Não! Não Olhe!

Não! Não Olhe!

Não! Não Olhe!

Não! Não Olhe! (2022), Jordan Peele.

Uma comédia de terror de ficção científica sagaz que também é uma estranha carta de amor ao cinema e ao que há de mais bizarro no cinema. Jordan Peele já é bastante conhecido pelos sucessos de Corra! e Nós, e assim como seus filmes anteriores, Não! Não Olhe! é sensacional!

O filme traz uma versão pessimista sobre o meio cinematográfico e sobre a maneira como o mercado do cinema funciona em Hollywood. Ao mesmo tempo que brinca com elementos cinematográficos (como o personagem que é um cinegrafista lacônico que faz edições à moda antiga e usa um cinematógrafo antigão a manivela), também desconstrói vários deles ao se aproveitar de suas inspirações e referências em obras de Steven Spielberg (especialmente ET, Contatos Imediatos de Terceiro Grau e Tubarão), Hitchcock, Tarantino, mitos de Cthulhu do Lovecraft e até mesmo Akira (a cena da Emerald com a moto! Uma lindeza!)

Tem muita coisa maneira dentro de uma ideia que na verdade é bastante simples.

Ouça o podcast sobre o filme aqui.

A história é focada nos irmãos OJ e Emerald Haywood, maravilhosamente interpretados por Daniel Kaluuya e Keke Palmer, que herdam o rancho de cavalos do pai que fica num lugar extremamente ermo. Enquanto tentam administrar um negócio falido de treinamento de cavalos, porque eles se apresentam como um tipo de lenda da indústria cinematográfica, eles acabam tendo que lidar com um mistério que surge nos céus do lugar onde moram, e eles entram num frenesi para tentar capturar esse mistério através de uma filmagem. E é nisso que a história vai brincando com questões do cinema, incluindo aí um contraponto entre o cinema digital e o cinema analógico.

A própria questão de eles se apresentarem como um tipo de lenda da indústria cinematográfica tem a ver com uma história real do cinema. Uma das primeiras imagens em movimento capturada em 1878 era de um cavaleiro negro montando um cavalo. Essas imagens foram feitas pelo Eadweard Muybridge e por causa dela o Muybridge ficou muito famoso, o cavalo ficou muito famoso (até o nome do cavalo era conhecido, chamado de Annie G), porém o cavaleiro negro continua anônimo até hoje. E o filme brinca um pouco com isso colocando os personagens principais como descendentes deste cavaleiro negro anônimo da história do cinema.

Mas esse também é um filme sobre obsessões e traumas. Porque os traumas dos personagens são bastante trabalhados no enredo.

E é principalmente um filme sobre respeitar os animais.
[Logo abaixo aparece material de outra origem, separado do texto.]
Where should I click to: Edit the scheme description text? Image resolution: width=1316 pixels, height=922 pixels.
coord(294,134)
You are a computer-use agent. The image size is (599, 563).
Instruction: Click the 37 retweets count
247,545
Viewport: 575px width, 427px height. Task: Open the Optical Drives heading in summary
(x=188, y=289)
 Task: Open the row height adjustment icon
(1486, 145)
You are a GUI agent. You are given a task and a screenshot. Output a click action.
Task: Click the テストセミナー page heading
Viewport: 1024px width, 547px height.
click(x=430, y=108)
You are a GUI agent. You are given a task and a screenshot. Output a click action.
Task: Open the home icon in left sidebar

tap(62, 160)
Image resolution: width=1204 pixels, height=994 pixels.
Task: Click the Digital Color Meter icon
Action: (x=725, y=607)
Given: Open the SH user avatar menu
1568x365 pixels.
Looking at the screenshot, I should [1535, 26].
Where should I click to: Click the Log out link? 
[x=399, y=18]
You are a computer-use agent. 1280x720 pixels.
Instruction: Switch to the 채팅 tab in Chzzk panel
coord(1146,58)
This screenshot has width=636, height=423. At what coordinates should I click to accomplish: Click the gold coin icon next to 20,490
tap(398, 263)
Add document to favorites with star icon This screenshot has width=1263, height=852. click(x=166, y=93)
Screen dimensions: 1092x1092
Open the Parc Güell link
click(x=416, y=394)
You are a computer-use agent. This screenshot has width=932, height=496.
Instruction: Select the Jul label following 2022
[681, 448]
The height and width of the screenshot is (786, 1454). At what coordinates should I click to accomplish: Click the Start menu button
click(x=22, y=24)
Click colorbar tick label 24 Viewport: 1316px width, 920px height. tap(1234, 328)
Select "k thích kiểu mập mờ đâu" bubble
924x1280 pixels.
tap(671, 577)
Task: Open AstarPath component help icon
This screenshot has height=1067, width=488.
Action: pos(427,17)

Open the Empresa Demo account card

E sobre a maneira como animais são usados para o entretenimento que muitas vezes causa uma situação de risco que leva o animal ao limite a ponto de ele se tornar violento. Isso é mostrado logo no início com o cavalo do OJ e com a cena bizarramente sensacional do chimpanzé Gordy (que aqui é feito com captura de movimentos pelo Terry Notary, o mesmo ator que fez o “Olhos Brilhantes” em Planeta dos Macacos). As regras definidas para estes animais e o aspecto de respeitá-los e não olhar para eles nos olhos é a regra definidora do filme, e nos ajuda a compreender melhor como funciona o grande mistério da história.

Embora não seja oficialmente confirmado pela produção do filme, a história de Gordy é fortemente associada a uma história real de 2009 envolvendo o chimpanzé Travis, que também era um chimpanzé treinado para ser ator e treinado para o entretenimento. Os eventos e o desfecho de Travis são os mesmos que ocorrem com Gordy. Mas o filme inclui alguns elementos bizarros, como o sapatinho azul. E o fato de Jupe ficar olhando para o bizarro fenômeno do sapatinho azul ao invés de olhar para o animal é provavelmente a razão pela qual Jupe escapou da situação (e o toque de mãos é certamente uma piscadinha para o ET do Spielberg de uma forma horripilante).

Essa cena do chimpanzé (principalmente) estabelece a dinâmica para as cenas finais do filme. Porque o Jupe não entende por que escapou. E como um adulto, interpretado pelo Steven Yeun, quando ele se depara como uma situação parecida, ele tenta fazer a mesma coisa: explorar um animal para o espetáculo e o entretenimento. E da mesma maneira, a coisa sai do controle.

Tudo isso é feito com uma boa dose de humor e sátira, além do terror. Algo que torna o filme bizarramente divertido.

Com sua vibe de filme blockbuster e ao mesmo tempo cult bacaninha, já que Jordan Peele é sempre muito autoral em suas obras, Não! Não Olhe! é só sucesso e vitória no cinema. E vale muito a pena ver na tela grande em IMAX porque a trilha sonora é horripilante. Recomendo fortemente!